La mort de Daniel Forestier, dont le corps a été retrouvé criblé de balles la semaine dernière en Haute-Savoie, suscite nombre d'interrogations: cet ex-agent du renseignement français se trouvait au coeur d'une affaire de projet d'assassinat d'un opposant congolais en région parisienne.

Le corps de cet homme de 57 ans a été retrouvé le 21 mars sur un parking de la commune de Ballaison, proche du lac Léman, mais l'identité de l'ancien agent du service action de la DGSE n'a pu être confirmée à l'AFP que mardi soir, via son avocat, prévenu par la famille de la victime.

Un meurtre qui intrigue puisqu'il s'apparente à une exécution, l'autopsie ayant révélé cinq impacts de balles sur la victime, dont un au niveau du cœur et un autre dans la tête.

Après la découverte du corps, le parquet de Thonon-les-Bains avait immédiatement ouvert une enquête pour assassinat. Le dossier a été repris lundi par la Juridiction interrégionale spécialisée (Jirs) de Lyon, compétente en matière de criminalité organisée.

C'est la Jirs qui avait mis en examen Daniel Forestier en septembre dans le cadre d'une enquête sur un projet d'assassinat ayant visé le général Ferdinand Mbaou, un opposant au président congolais Denis Sassou Nguesso réfugié en France depuis près de 20 ans.

L'ancien militaire de carrière et un autre ex-agent des services de renseignements extérieurs français, Bruno Susini, avaient été inculpés "d'association de malfaiteurs" et "détention d'explosifs". Un troisième homme avait été placé sous le statut de témoin assisté.

Le mode opératoire et les multiples zones d'ombre entourant l'assassinat de Forestier nourrissent des spéculations dignes d'un roman d'espionnage: règlement de comptes ? Élimination d'un témoin gênant ?

"On a du mal à croire que ce meurtre soit sans lien avec sa mise en cause dans l’affaire Mbaou", commente une source proche du dossier. De son côté, le parquet de Lyon ne va pas au delà de la confirmation de l'ouverture d'une enquête par la Jirs.

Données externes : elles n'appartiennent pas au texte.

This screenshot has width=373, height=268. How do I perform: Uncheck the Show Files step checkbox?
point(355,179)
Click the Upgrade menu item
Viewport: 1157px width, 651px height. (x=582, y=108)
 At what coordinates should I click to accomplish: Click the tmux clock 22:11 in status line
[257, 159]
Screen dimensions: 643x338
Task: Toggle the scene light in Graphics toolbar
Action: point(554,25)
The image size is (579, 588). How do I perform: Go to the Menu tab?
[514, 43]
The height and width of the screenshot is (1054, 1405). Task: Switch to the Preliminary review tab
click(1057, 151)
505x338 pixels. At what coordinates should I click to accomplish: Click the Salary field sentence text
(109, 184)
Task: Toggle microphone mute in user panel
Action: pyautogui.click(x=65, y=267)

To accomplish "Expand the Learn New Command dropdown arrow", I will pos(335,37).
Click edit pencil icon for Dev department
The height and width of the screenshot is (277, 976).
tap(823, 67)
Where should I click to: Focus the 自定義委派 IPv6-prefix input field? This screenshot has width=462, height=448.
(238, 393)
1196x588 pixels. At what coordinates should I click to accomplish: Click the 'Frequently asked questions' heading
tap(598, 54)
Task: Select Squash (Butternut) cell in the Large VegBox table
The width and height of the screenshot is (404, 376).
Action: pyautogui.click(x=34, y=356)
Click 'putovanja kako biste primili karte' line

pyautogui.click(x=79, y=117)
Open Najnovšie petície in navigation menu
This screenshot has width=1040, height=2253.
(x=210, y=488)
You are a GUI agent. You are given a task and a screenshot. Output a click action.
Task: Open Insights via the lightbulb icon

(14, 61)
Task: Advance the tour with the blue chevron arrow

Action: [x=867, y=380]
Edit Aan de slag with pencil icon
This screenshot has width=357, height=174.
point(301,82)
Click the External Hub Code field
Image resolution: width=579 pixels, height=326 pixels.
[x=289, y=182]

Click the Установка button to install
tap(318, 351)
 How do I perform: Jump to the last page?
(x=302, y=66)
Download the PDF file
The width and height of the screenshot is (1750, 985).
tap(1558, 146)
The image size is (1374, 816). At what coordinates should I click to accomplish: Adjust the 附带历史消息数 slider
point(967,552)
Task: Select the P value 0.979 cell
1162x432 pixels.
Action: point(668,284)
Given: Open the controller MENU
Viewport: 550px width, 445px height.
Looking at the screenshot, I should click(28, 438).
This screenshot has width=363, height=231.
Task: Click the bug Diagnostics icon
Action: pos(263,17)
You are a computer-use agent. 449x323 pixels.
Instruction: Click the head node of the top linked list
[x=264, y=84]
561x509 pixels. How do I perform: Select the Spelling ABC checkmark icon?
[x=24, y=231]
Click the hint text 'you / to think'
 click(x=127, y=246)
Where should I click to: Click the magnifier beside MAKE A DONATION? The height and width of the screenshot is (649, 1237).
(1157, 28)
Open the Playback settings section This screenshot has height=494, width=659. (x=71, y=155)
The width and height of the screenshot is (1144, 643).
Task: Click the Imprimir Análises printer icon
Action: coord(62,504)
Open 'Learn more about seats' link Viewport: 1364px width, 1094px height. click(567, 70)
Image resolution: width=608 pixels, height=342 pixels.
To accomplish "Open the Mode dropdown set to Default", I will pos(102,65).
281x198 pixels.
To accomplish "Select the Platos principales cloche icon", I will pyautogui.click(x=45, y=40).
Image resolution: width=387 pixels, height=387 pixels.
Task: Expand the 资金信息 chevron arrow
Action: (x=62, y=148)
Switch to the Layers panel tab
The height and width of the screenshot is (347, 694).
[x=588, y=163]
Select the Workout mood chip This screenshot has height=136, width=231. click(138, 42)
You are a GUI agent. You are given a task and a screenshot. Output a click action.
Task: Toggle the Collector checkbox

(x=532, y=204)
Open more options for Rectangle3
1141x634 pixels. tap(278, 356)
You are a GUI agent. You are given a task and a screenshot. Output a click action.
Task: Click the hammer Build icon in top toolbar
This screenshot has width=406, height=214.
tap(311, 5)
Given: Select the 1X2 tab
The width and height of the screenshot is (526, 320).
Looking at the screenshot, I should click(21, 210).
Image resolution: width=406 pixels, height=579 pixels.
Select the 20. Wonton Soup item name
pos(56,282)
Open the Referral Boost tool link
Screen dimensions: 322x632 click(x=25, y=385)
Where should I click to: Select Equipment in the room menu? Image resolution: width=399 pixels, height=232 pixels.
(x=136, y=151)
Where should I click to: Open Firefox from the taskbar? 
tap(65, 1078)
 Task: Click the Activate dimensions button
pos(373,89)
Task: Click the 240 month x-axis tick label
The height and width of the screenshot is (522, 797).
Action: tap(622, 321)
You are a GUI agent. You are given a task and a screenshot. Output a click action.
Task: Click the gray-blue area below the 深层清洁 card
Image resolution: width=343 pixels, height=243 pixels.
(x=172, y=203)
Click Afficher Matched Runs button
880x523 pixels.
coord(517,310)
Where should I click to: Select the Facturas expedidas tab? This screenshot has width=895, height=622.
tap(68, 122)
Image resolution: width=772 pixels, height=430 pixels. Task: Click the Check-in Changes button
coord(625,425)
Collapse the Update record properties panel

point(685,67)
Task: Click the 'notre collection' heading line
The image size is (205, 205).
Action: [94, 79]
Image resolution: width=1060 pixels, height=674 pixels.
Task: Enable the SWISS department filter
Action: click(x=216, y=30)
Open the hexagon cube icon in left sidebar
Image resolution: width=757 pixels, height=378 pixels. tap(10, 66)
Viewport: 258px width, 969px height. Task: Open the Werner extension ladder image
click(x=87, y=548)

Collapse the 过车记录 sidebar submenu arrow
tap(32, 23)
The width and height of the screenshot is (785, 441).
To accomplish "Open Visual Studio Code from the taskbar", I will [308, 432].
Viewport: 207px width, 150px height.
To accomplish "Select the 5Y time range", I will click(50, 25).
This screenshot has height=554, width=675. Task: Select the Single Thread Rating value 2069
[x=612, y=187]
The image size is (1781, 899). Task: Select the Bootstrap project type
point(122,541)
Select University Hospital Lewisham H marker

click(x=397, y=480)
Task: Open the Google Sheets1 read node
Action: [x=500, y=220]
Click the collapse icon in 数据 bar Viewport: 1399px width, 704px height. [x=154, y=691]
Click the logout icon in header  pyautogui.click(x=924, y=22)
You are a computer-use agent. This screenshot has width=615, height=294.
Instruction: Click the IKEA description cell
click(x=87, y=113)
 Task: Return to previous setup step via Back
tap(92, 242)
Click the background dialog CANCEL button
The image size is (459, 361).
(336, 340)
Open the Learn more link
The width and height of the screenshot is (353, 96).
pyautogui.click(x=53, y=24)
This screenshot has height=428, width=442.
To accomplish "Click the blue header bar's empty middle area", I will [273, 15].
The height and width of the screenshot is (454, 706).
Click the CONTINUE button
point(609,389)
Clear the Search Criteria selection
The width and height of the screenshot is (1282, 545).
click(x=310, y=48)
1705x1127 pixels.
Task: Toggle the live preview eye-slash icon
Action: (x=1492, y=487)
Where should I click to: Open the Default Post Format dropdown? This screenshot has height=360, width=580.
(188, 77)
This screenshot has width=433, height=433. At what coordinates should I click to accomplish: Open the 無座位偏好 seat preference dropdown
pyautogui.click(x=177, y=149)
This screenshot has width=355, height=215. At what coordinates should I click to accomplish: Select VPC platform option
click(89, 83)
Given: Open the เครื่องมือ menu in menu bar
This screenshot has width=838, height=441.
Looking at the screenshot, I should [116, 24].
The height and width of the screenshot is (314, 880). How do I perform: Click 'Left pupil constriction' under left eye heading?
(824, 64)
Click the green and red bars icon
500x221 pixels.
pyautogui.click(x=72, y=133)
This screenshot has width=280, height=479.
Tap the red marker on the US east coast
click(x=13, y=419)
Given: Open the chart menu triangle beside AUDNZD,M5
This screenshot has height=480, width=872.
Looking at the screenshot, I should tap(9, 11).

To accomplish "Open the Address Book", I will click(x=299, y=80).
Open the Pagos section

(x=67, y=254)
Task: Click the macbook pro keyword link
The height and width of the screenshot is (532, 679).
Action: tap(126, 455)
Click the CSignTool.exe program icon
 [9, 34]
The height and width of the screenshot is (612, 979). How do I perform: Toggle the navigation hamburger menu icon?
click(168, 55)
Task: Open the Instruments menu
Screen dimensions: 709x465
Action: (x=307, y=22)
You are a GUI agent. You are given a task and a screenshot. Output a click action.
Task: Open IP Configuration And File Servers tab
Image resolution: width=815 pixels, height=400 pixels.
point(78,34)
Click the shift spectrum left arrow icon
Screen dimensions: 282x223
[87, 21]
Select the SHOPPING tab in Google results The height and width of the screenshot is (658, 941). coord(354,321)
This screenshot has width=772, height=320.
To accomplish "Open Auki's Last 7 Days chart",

- "Affaire étrange et bizarre" -

Pour l'avocat de Daniel Forestier, Cédric Huissoud, la mise en cause de son client dans le dossier concernant l'opposant congolais était injustifiée. "Mon client avait toujours contesté ces accusations rocambolesques, qui ne reposent que sur un témoignage anonyme", souligne-t-il à l'AFP.

L'avocat avait engagé dès septembre un recours devant la chambre de l'instruction de la cour d'appel de Lyon pour faire annuler la mise en examen de son client, qui était sous contrôle judiciaire.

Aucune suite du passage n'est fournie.